Source data below:

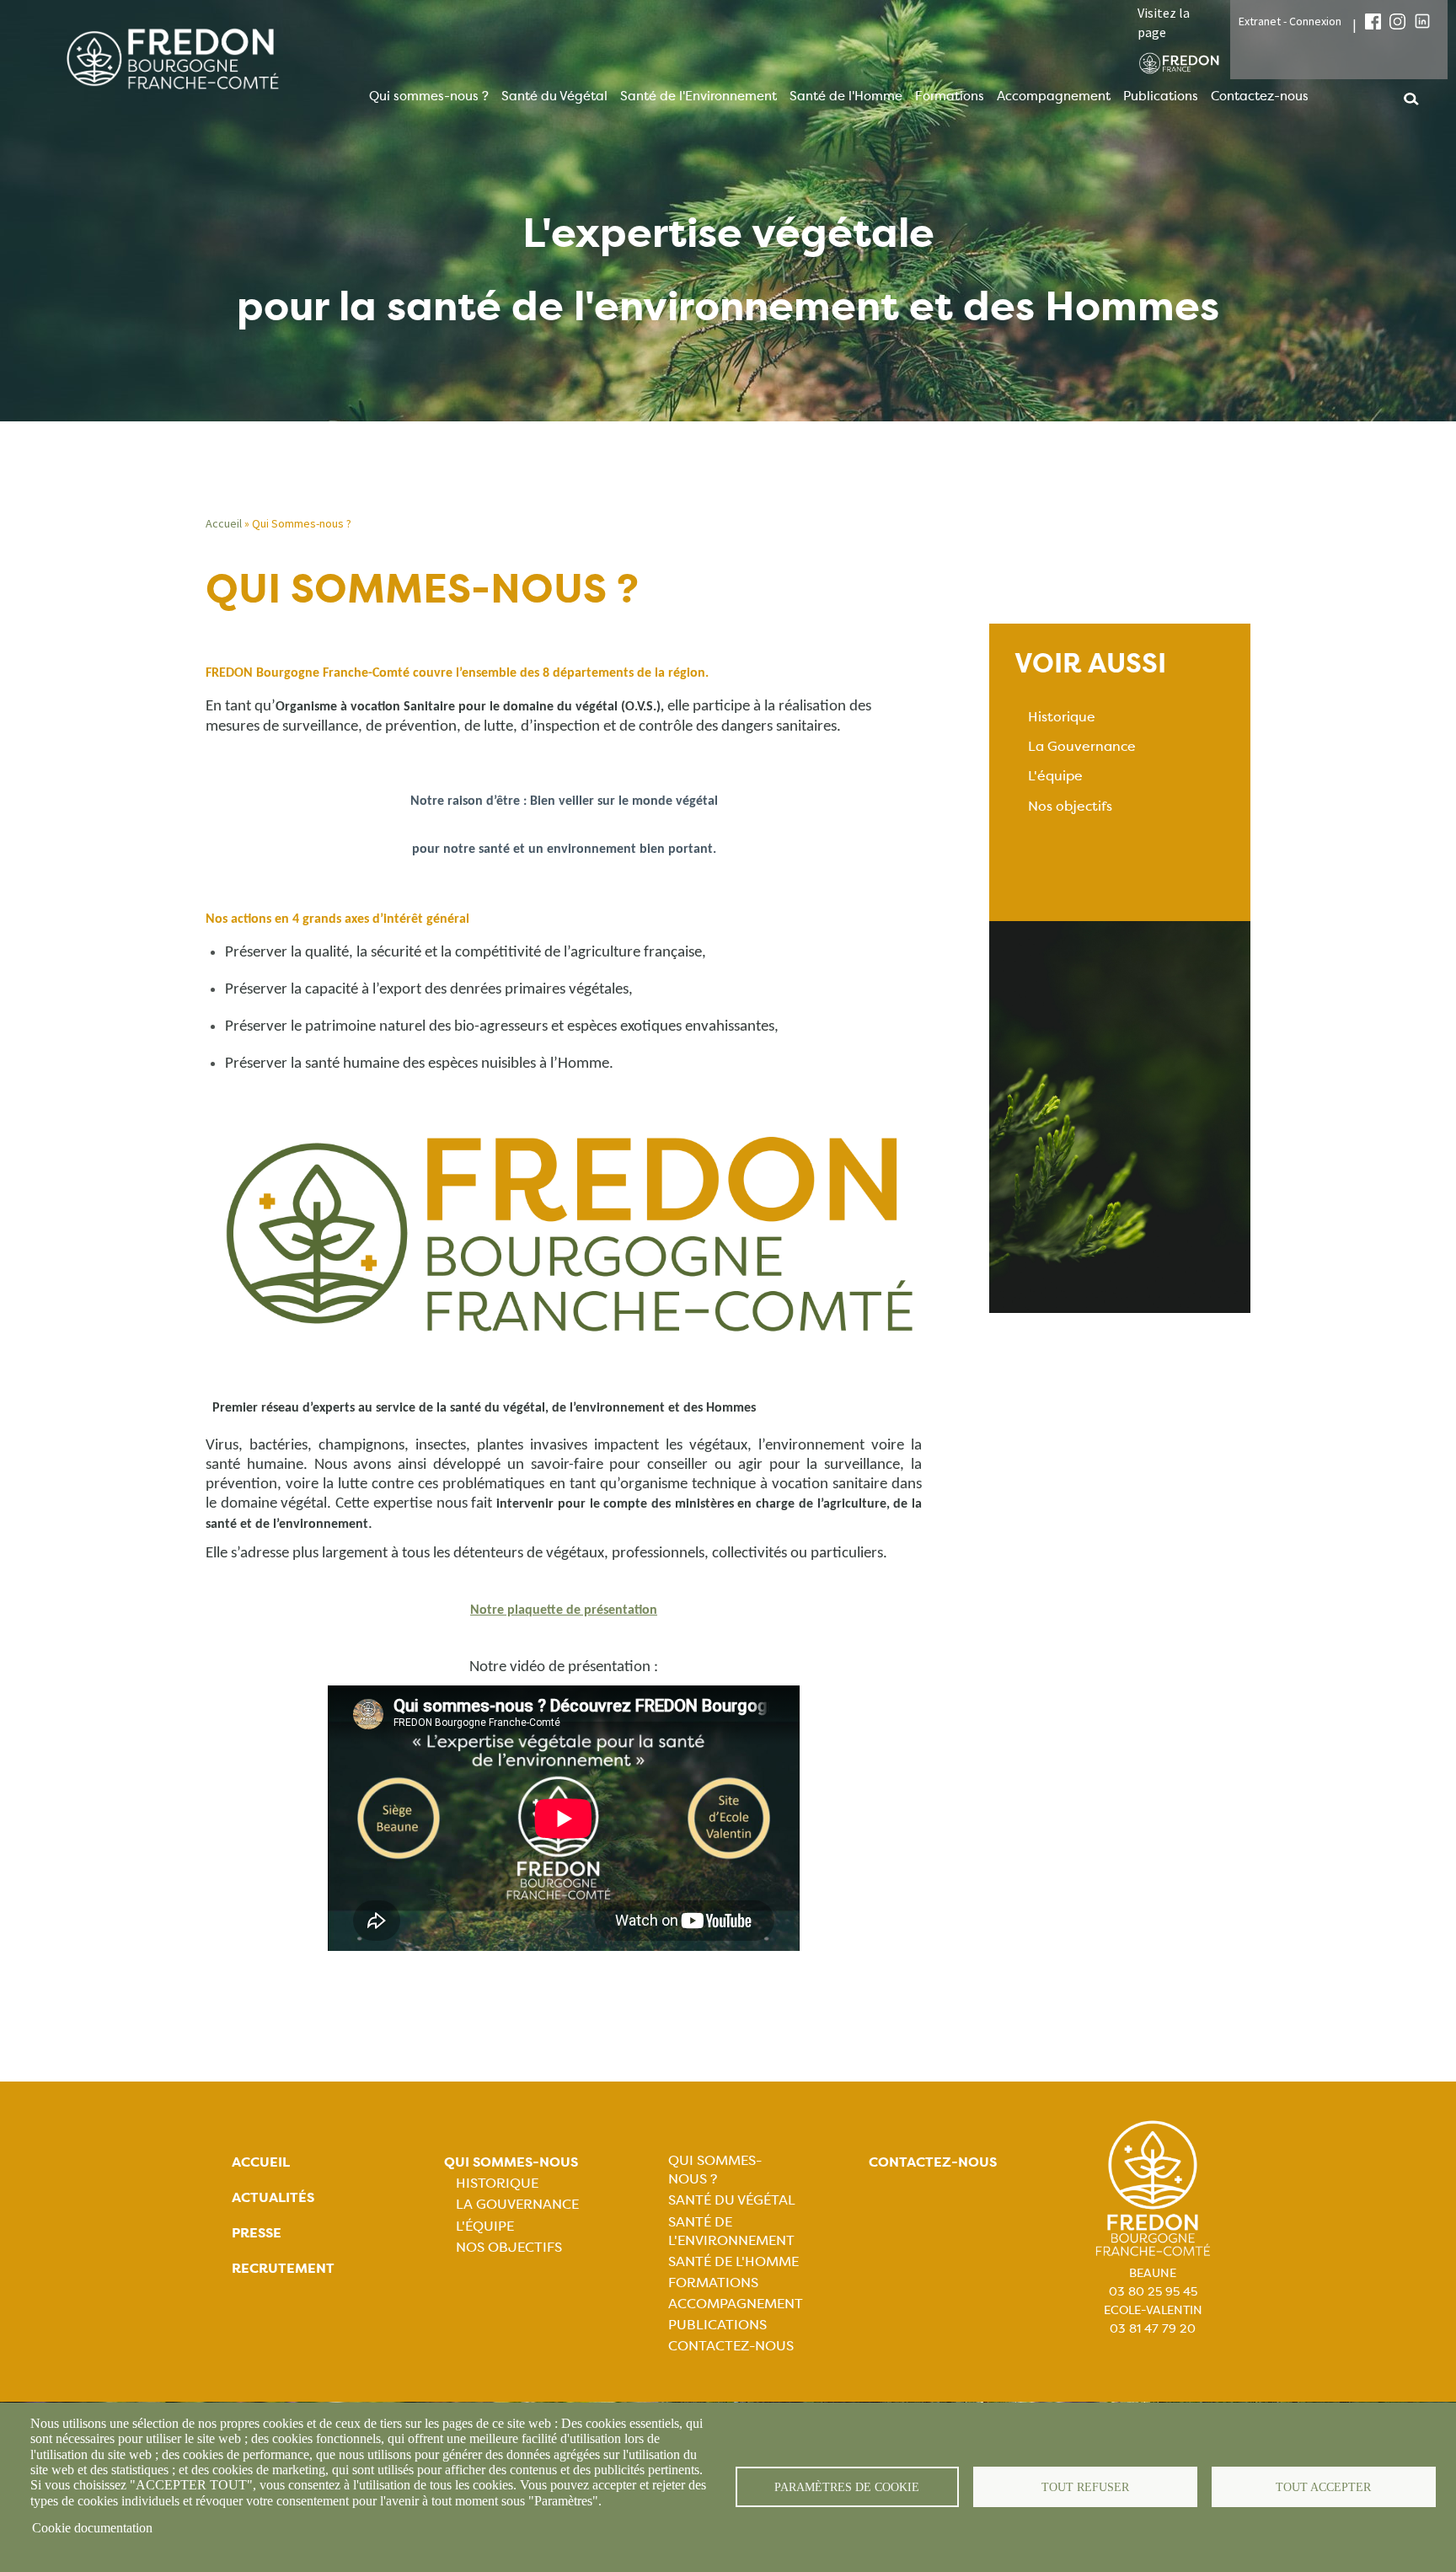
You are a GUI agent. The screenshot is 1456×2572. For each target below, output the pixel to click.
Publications (1160, 96)
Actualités (273, 2197)
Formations (949, 96)
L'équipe (1055, 776)
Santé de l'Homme (846, 96)
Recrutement (283, 2268)
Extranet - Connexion (1290, 21)
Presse (256, 2233)
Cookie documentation (92, 2528)
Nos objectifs (1070, 806)
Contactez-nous (1260, 96)
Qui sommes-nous (511, 2162)
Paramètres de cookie (846, 2487)
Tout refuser (1085, 2487)
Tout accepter (1323, 2487)
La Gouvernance (1082, 746)
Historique (1061, 717)
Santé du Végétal (554, 96)
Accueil (224, 523)
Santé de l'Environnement (698, 96)
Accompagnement (1054, 96)
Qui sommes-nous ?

End of Source data.

### The problem
Would you retype each line above exactly and skip every image?

### Answer to this problem
You are a GUI agent. The screenshot is 1456×2572. For each target below, output the pixel to click.
Publications (1160, 96)
Actualités (273, 2197)
Formations (949, 96)
L'équipe (1055, 776)
Santé de l'Homme (846, 96)
Recrutement (283, 2268)
Extranet - Connexion (1290, 21)
Presse (256, 2233)
Cookie documentation (92, 2528)
Nos objectifs (1070, 806)
Contactez-nous (1260, 96)
Qui sommes-nous (511, 2162)
Paramètres de cookie (846, 2487)
Tout refuser (1085, 2487)
Tout accepter (1323, 2487)
La Gouvernance (1082, 746)
Historique (1061, 717)
Santé du Végétal (554, 96)
Accueil (224, 523)
Santé de l'Environnement (698, 96)
Accompagnement (1054, 96)
Qui sommes-nous ?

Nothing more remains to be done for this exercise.